Recast the lines of the listing from the line with "Locate an element" to the line with "y-tick-label: 40.000 is" as a numbered list, dropping any blank lines. Leave the pictures out of the answer.

DATA TO USE
• • • • •
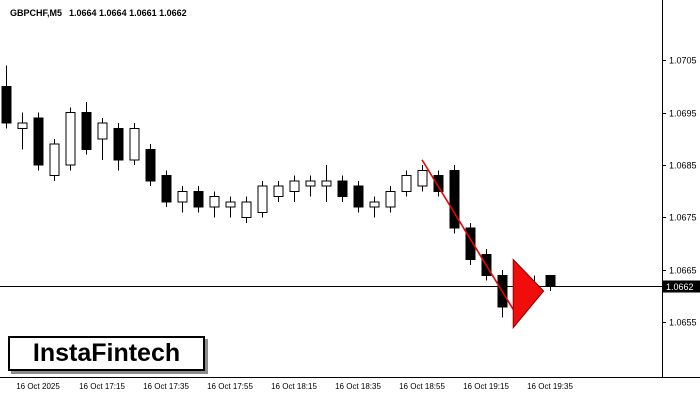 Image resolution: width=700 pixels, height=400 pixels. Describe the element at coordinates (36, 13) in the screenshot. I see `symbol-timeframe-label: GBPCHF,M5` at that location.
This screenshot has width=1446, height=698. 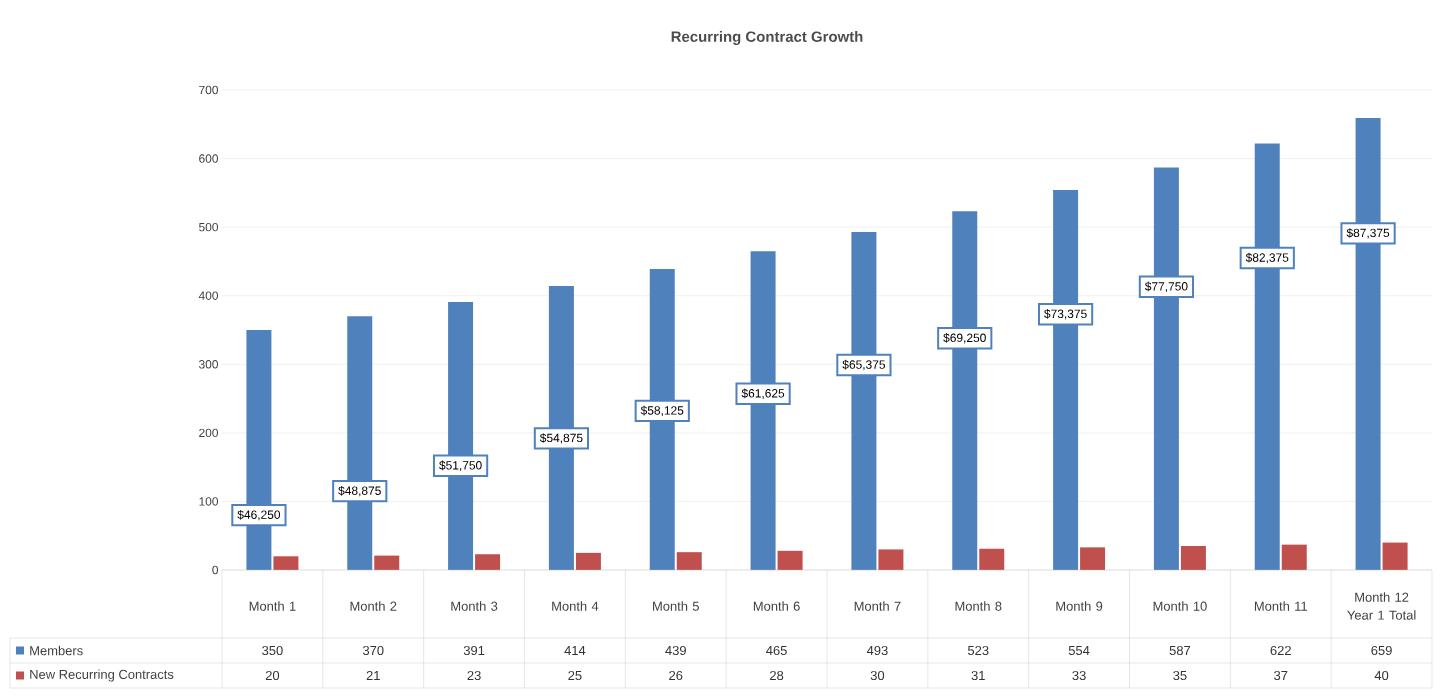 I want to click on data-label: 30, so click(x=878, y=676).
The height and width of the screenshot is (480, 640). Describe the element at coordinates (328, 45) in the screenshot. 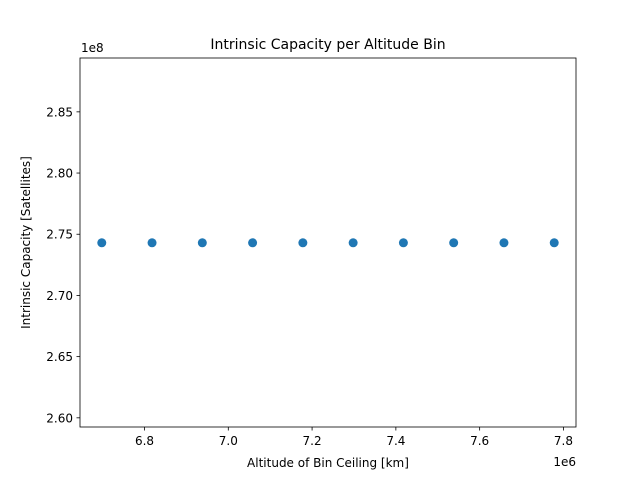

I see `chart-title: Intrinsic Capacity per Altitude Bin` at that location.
• • • • •
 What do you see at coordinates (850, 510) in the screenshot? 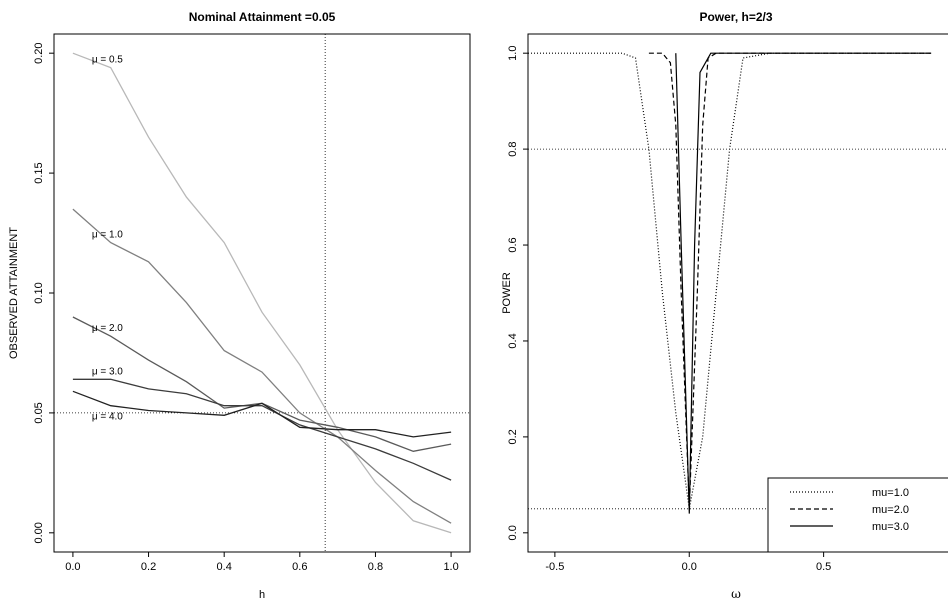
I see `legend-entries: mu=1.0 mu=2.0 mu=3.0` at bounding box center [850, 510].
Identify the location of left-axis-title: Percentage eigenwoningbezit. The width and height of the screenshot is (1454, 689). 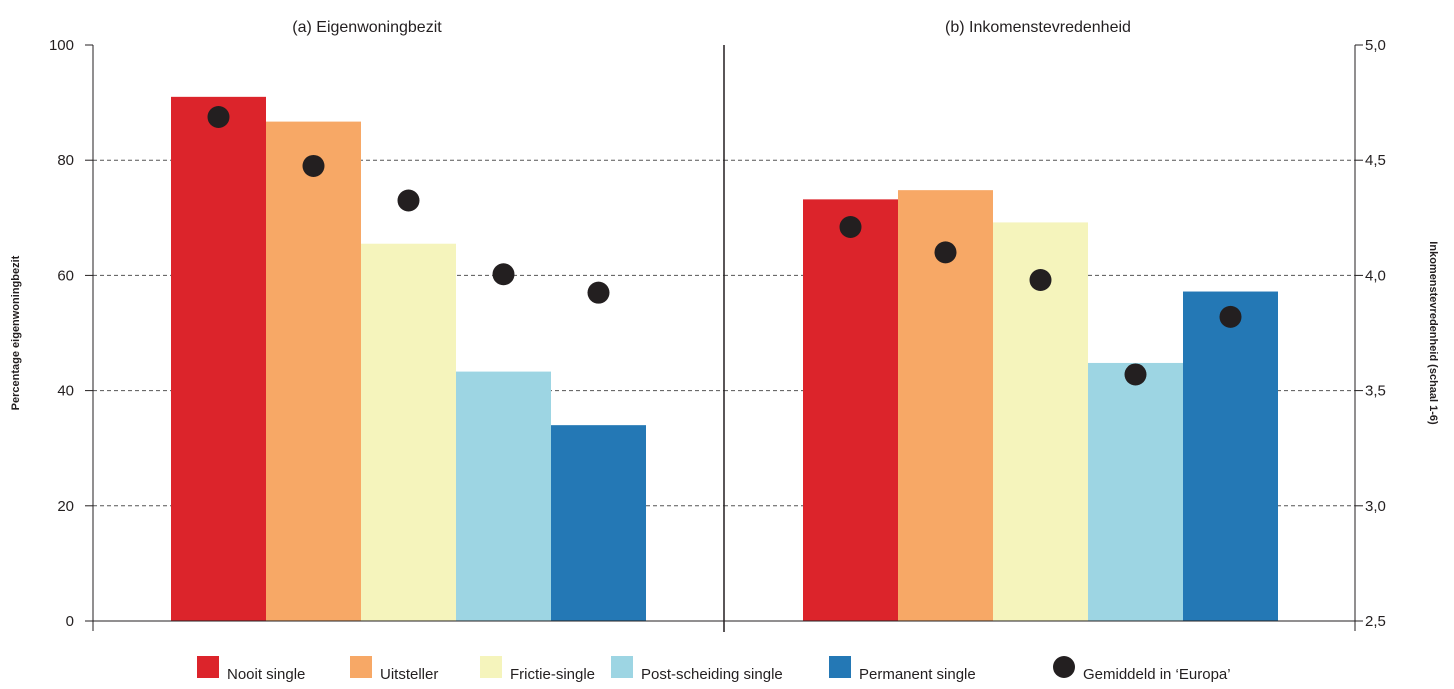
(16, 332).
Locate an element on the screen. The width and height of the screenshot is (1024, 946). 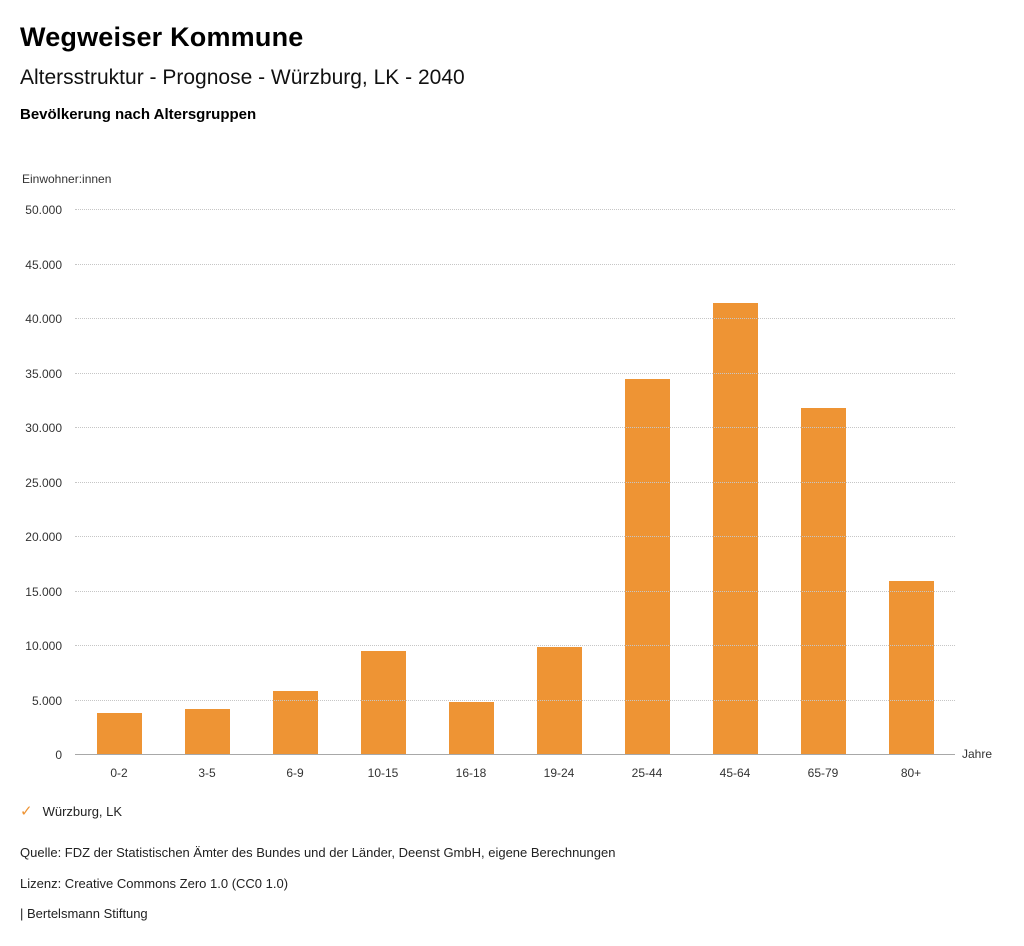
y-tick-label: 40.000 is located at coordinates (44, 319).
• • • • •
EXERCISE RESPONSE
1. Locate an element on the screen. The width and height of the screenshot is (1024, 946). 
2. y-tick-label: 40.000 is located at coordinates (44, 319).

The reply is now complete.